Following a period working at CNN in Atlanta, Georgia, he joined WABC-TV in New York City. Bartelstein was the anchor for WABC when they initially covered the September 11 attacks.

On March 14, 2007, the Daily News reported that Bartelstein had been "fired" from WABC-TV after "sleeping through a newsbreak he was to anchor". The Daily News article also reported that WABC-TV had previously suspended him several times for persistent tardiness.

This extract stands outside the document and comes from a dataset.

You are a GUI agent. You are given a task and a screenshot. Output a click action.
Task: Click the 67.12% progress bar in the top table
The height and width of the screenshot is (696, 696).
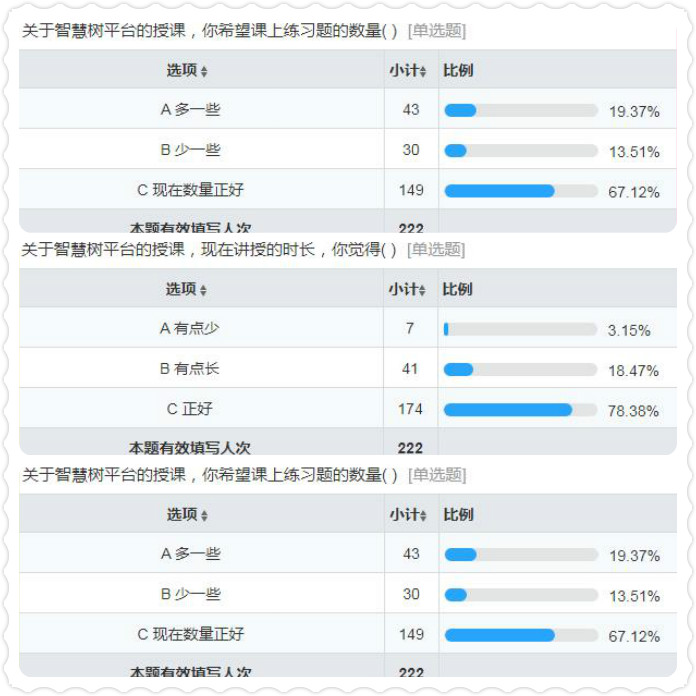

On November 7, 2007, Mediaweek reported that WCBS-TV had announced that it had hired Bartelstein as a weekend news anchor. The station soon began airing promotional announcements featuring him and making reference to an upcoming feature story about his cancer illness.
On September 28, 2007, New York Post columnist Cindy Adams had reported that Bartelstein was being treated for testicular cancer.

On March 18, 2009, WCBS-TV announced that he had left the station. Bartelstein told the Daily News that he was unhappy and felt unappreciated with his job.

On August 12, 2010, it was announced that he would be joining WBBM-TV in Chicago as a morning-news anchor On July 3, 2011, it was announced that he left WBBM after only 10 months, putting an end to his broadcasting career.

==After broadcasting==
Bartelstein attended baseball umpire school and umpired in the Pecos League for the 2013 and 2014 seasons.